Soon after the door burst open, and her sister's tall form filled the doorway. Skye's dyed blond hair fell in mussed-up curls around her face, her brown eyes rimmed with heavy eyeliner that made her look more intimidating as she narrowed her eyes at Quaid. "What do you want, marshmallow?"
Quaid glared back at her. 'Marshmallow' was her sister's favorite insult-slash-pet name for Quaid, referring to the time when she still had her marshmallow-like baby fat. Not that she did anymore... well, maybe just a bit. Her cheeks were still a little round, though she'd never admit it out loud. "I was just gonna ask about-"
"No." And then she slammed the door in her face.
Quaid let out a frustrated sigh. Skye was in a bad mood, as usual. She'd probably gotten into a fight with her boyfriend, Erik. Again.
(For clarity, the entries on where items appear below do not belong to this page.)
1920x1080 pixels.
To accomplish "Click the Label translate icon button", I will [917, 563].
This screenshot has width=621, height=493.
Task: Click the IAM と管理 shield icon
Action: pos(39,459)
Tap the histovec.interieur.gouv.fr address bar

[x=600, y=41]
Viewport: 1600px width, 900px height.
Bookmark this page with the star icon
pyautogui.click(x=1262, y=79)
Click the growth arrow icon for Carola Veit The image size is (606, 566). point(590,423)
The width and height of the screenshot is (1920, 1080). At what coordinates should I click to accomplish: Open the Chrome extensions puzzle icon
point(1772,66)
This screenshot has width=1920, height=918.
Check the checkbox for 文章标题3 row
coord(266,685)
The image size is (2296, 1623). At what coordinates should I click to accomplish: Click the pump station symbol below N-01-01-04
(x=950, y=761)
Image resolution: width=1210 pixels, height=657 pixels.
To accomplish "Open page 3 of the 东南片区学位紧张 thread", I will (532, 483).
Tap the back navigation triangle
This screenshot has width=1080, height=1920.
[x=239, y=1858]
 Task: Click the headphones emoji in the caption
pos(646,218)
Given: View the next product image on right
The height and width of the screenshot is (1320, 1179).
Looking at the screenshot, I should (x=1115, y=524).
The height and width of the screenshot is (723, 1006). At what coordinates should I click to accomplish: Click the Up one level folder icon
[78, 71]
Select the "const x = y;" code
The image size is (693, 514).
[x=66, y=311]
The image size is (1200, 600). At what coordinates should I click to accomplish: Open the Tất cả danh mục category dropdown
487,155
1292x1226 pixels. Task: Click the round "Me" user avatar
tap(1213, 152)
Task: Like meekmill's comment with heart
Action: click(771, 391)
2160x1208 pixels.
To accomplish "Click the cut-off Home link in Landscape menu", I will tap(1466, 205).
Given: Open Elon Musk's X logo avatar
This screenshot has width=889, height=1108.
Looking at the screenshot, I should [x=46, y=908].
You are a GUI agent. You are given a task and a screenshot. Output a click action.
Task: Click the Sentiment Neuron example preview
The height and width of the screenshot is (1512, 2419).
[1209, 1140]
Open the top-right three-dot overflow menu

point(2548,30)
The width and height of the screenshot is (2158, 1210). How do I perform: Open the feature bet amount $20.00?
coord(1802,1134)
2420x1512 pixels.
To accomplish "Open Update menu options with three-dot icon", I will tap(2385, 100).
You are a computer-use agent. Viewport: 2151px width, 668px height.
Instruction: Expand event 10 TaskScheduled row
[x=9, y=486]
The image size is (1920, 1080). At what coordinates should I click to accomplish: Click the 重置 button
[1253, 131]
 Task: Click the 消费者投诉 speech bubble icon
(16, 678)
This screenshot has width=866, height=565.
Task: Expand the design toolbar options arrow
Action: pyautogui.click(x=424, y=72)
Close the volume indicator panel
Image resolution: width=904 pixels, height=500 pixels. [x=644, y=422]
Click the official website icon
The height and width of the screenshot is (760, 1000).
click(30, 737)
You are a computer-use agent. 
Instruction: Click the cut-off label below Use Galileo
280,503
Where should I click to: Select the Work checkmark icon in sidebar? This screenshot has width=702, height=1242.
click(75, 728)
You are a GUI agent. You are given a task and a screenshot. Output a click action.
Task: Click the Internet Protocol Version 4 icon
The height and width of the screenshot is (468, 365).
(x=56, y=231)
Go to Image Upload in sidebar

"Never mind." Quaid grumbled and trudged to her room, located at the end of the corridor. The sight of her apple-green room filled her with a sense of relief and warmth, one that made her smile a little. A sudden wave of exhaustion swamped her at the familiar sight.
She threw her bag on the floor. Her black sneakers came after, followed by the damp clothes she dumped in the hamper in the bathroom. She was way too tired to take a shower, all that seemed to register in her head was the sigh of her bed and the lead in her bones. Quaid quickly pulled her flannel pajamas on, grateful for the warmth the clothing provided. Flopping onto the bed like a dead fish, she let another sigh escaped her lips and she felt her body sink into the soft down of the mattress. "This is heaven..."
Quaid soon forgot about the book that sat in her weathered bag, and sleep claimed her just as quickly, falling into an unconscious state that even an earthquake wouldn't have disrupted. As her steady breathing filled the room, she dreamed that the her bag was glowing an unearthly red from across the room, a dark, pulsing light that danced across her vision, dragging her down into the oblivion of her unconscious.